Quem está na base da hierarquia militar sofre ainda com humilhações dos superiores. Dados do Centro de Atenção Psicossocial apontam que os cabos e soldados são, disparados, os que mais abreviam a vida. No mês passado, um soldado de São Paulo ameaçou se matar durante uma transmissão ao vivo no Instagram, feita a partir de uma base militar. Não levou a cabo a tentativa, mas acabou sendo ridicularizado por um capitão em postagens e nos stories. Dívidas, abuso de álcool e o acesso facilitado às drogas são combustíveis explosivos que potencializam uma rotina cansativa marcada por longas jornadas oficiais e “bicos” como segurança nas horas de folga. “Se o policial pede afastamento, a arma fica acautelada, e ele não tem mais como complementar a renda”, esclarece Márcia Cordeiro, presidente da Associação Representativa de Policiais e Bombeiros Militares do Rio.
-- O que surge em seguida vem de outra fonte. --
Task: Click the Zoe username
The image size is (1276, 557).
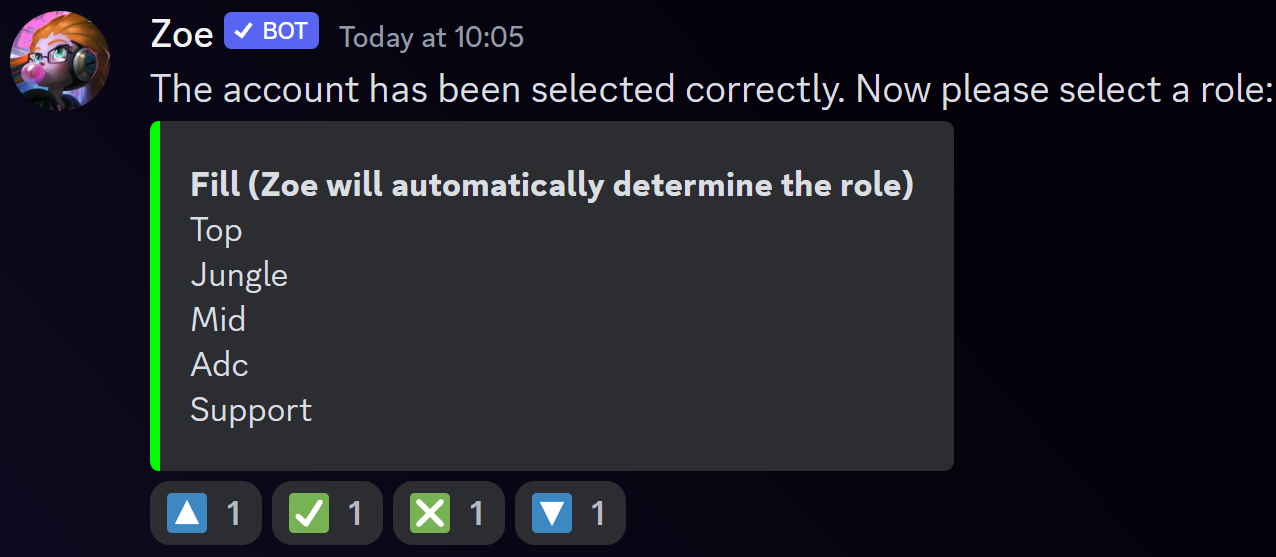Action: [182, 35]

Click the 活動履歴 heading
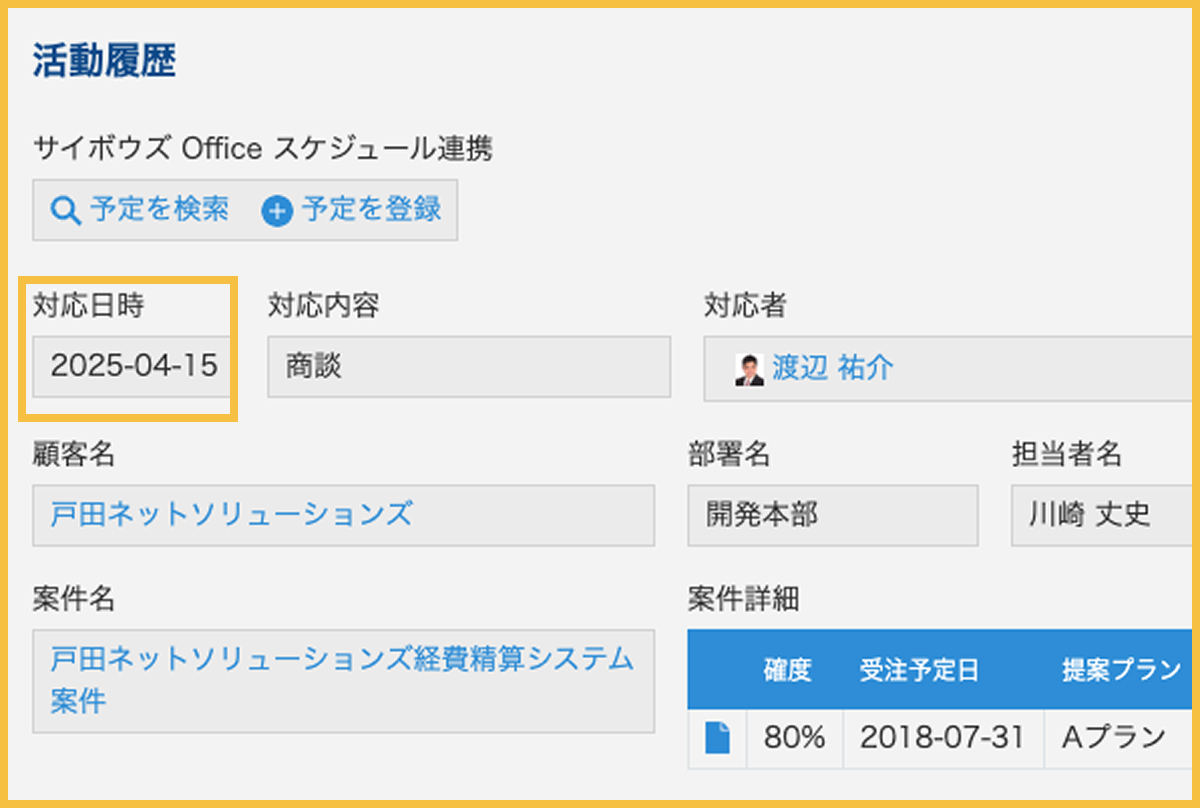tap(104, 62)
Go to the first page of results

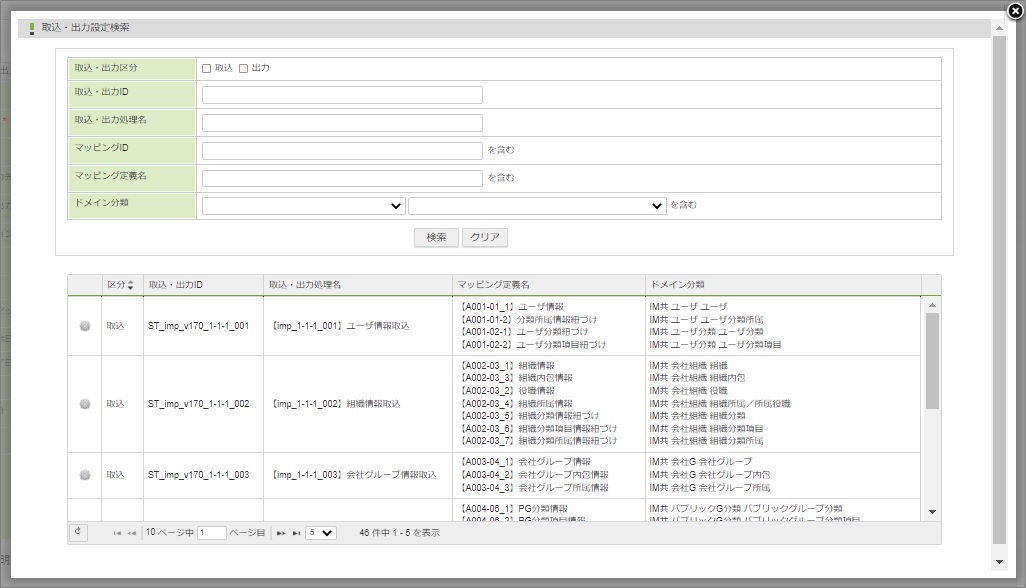pyautogui.click(x=117, y=534)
Por mais que pareça contraditório, a falta de adrenalina também funciona como fator de risco. Acostumado a uma rotina “ligada nos 220”, o marido de Ana (nome fictício) ficou deprimido ao ir para a reserva – enforcou-se com uma corda, em casa. “Ele era apaixonado pela farda e se arrependia de ter se aposentado”, conta a esposa, revelando que o PM evitava ser identificado e entrou em pânico meses antes de sua morte, quando presenciou um arrastão. O alerta sobre a categoria levou a Secretaria Nacional de Segurança Pública (Senasp) a lançar neste ano o Escuta SUSP, com atendimento psicológico on-line para agentes de segurança, em parceria com universidades federais. “Há um diálogo com os comandos para que incentivem os policiais a se apresentarem”, diz Mario Sarrubbo, à frente da Senasp. “O tratamento diminui afastamentos e transforma as instituições em ambientes mais saudáveis”, aposta.
Especialistas são unânimes em alertar que, sem o apoio de superiores, a tropa tende a seguir evitando o assunto, mesmo diante de sofrimento intenso. “O comandante tem que estar com o coração e a porta abertos para o policial”, diz a tenente-coronel Claudia Moraes, cientista social e porta-voz da PM fluminense. A gravidade do tema exige ações urgentes. Afinal, um policial armado sem dispor de plenas condições psicológicas não coloca em risco apenas a própria vida.